Alle befallenen Packungen müssen gnadenlos aussortiert werden. Damit die Verbreitung der darin enthaltenen Mottenlarven verhindert wird, sollten die Käufer befallene Packungen einige Tage in der Tiefkühltruhe lagern, um die Brut abzutöten. Die anschließende Entsorgung des Packungsinhalts sollte im Hausmüll, nicht im Kompost geschehen. Um festzustellen, ob noch Motten in einem Vorratsschrank zu finden sind, sind Pheromonfallen sinnvoll. Eine mottensichere Lagerung von ökologisch angebauten Lebensmitteln in Gläsern, luftdicht abgeschlossenen Plastikboxen oder anderen mottensicheren Verpackungen wäre durchaus möglich. Sie ist aber kostspielig und unökonomisch und wird daher häufig unterlassen. Daher können die Mehlmotten, die Dörrobstmotten, die Samen- oder Kornmotten vom Frühling an ungeniert ihre Eier im bevorzugten Lebensmittel ablegen und sich vermehren.

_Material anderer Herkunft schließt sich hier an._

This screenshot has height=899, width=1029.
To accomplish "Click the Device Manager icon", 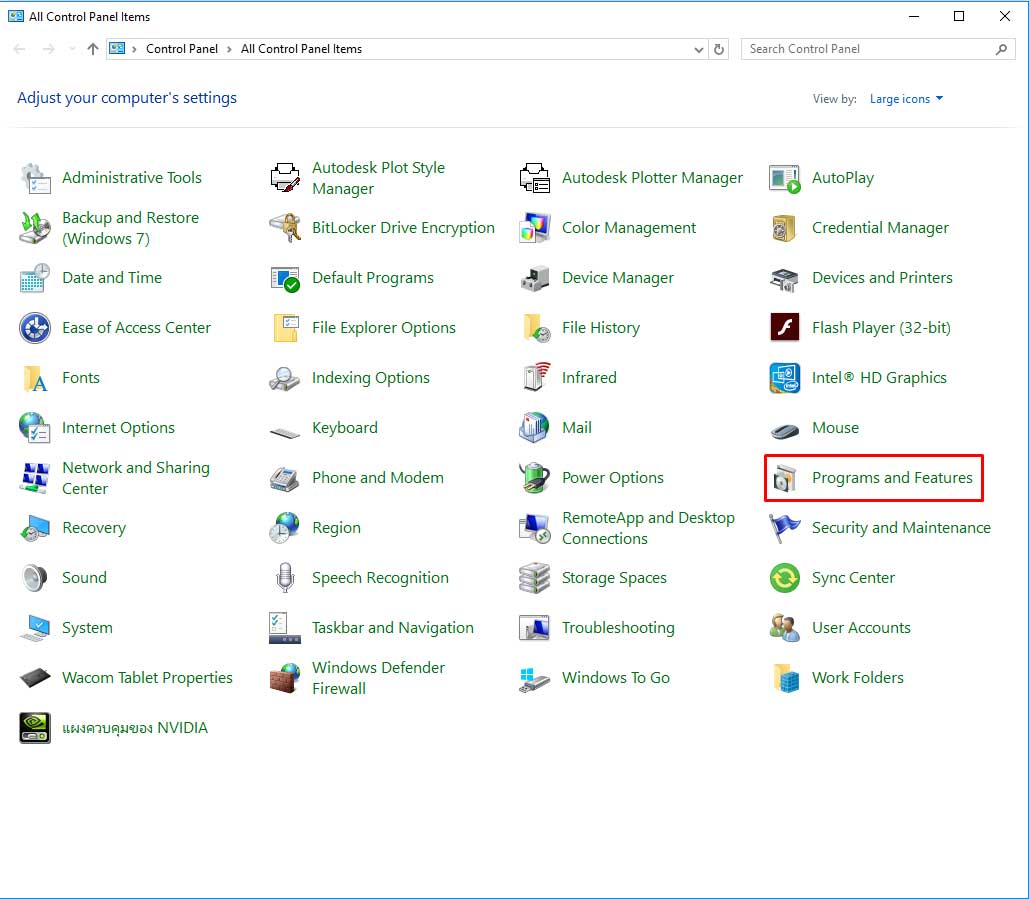I will tap(535, 278).
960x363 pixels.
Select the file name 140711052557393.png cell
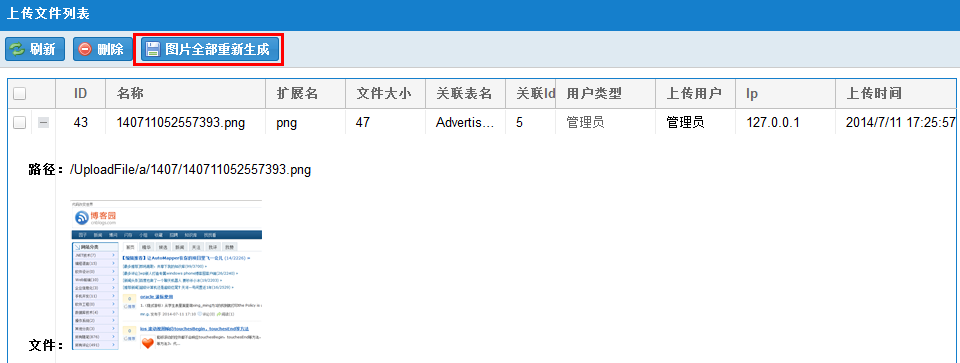point(181,122)
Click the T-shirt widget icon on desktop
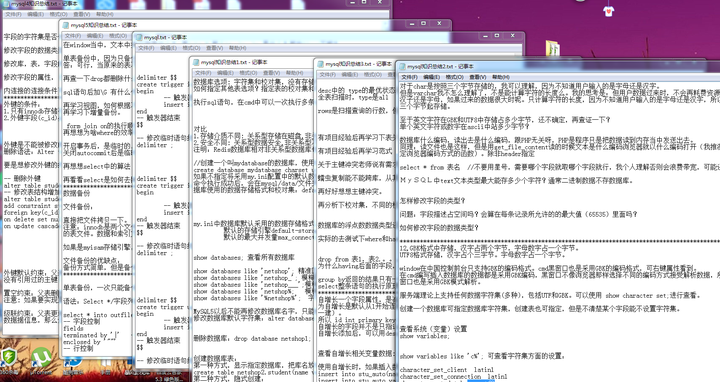 608,11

Die Vorratsschädlinge sind noch am besten mit sachgerechten Lagerungsvorrichtungen und mit natürlichen Hilfsmitteln. Hitze aus einem Föhn kann gegen vermutete Motteneier in Ritzen und Schrankecken eingesetzt werden. Viele Hersteller setzen kleine Schlupfwespen als natürliche Feinde der Mottenlarven ein.